いや正しくは、うつらうつらとしてはいても、夢うつつに奴の姿が脳裏にちらついて消えなかったのだ。
桂は寝転がったまま、薄目を開けてぼんやりと外を見やった。
庭から障子越しに強く差し込んでくる日差しで、もうすっかり日が高く昇っている事が知れる。
文机の上に置かれた小さな置時計を見ると、いつもの桂ならばもうとっくに起きて活動を始めている時間だった。
それでも起き上がるのはひどく億劫に感じて、ぐずぐずと再び布団にもぐり込む。
きっともう小一時間もすれば、仲間が訪ねて来るだろう。
昨日の転生郷事件の詳細と、その後の顛末を報告するためにやってくるはずだ。
それまでには起きて身支度を整え、きちんと迎える準備をしなければならない。
そう思いながらも、桂は布団の中で寝返りを打った。
意識は昨日の、自分の記憶を辿っては桂の身をじりじりと焦がす。
昨日、春雨の船に乗り込んでから、銀時がどう動くか、考えるよりも先に自分の体もまた動いていた。
それは懐かしいなどという感じではなくて、そんなことさえ忘れさせるような感覚だった。

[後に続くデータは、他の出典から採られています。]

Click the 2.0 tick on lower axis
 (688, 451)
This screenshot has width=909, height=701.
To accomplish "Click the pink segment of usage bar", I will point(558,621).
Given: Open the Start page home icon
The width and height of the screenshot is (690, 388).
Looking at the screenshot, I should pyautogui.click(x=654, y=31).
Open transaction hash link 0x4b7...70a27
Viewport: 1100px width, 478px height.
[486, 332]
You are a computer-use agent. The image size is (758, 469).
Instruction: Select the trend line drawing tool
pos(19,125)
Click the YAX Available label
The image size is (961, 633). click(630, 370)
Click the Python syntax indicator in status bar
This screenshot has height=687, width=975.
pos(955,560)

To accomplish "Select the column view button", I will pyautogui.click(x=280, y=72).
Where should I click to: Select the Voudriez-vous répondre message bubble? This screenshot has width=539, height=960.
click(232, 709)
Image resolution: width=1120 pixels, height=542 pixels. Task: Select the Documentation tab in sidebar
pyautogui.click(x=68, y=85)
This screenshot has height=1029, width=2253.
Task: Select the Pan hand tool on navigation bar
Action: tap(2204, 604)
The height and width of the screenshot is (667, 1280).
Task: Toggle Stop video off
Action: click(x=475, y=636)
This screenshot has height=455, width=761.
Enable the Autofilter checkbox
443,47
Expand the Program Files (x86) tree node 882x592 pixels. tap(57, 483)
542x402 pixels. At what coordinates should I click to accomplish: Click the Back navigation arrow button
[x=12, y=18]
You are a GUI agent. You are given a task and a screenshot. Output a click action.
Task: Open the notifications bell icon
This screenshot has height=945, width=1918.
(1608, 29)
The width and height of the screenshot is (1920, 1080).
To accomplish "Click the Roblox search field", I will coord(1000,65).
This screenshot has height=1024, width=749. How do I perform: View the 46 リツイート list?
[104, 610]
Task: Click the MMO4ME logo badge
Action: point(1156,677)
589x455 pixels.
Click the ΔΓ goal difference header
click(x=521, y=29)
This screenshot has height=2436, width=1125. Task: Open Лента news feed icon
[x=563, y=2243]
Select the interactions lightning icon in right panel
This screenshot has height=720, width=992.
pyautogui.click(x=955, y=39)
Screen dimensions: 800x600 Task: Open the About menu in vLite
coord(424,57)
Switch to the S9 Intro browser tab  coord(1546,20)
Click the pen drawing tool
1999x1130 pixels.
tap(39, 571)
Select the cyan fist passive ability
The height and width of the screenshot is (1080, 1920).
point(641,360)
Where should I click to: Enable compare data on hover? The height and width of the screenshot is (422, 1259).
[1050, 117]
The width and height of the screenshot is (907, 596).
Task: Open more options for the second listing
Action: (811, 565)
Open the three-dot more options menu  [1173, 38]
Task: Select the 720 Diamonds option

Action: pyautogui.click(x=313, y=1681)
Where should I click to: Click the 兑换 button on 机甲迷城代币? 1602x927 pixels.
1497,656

するりと勝手に動いた体は、銀時の動きとぴったり合致した。
数週間前の再会では桂のやり方に異を唱え、すげなく振ったことさえ忘れてしまいそうなほどだった。
今の銀時と桂は、目指すものはもう違うのかもしれない。
それでも、自分達は今またそばにいる。
戦場にいた頃よりも、もっとずっと前から。
散々一緒にいた時間は消えるわけではなく、久しぶりに共に剣を振るえばまるで離れていたことなど無かったかのように息はぴたりと合うのだ。
今でも。
ふぅ、と溜息をついて桂はもう一度身じろいだ。
自分の長い髪が枕とこすれて、微かな音が耳に響く。
あぁ、この気持ちをどうしようか。
布団に包まったまま、膝を折り曲げてぎゅっと腹を抱えこんだ。
腹が痛い。
鳩尾が熱い。
あぁ、何か生まれでもしたらどうしてくれるんだ。
「やっぱり今でも俺は」
呟いた声は布団の中で反響して、桂の耳だけに届いた。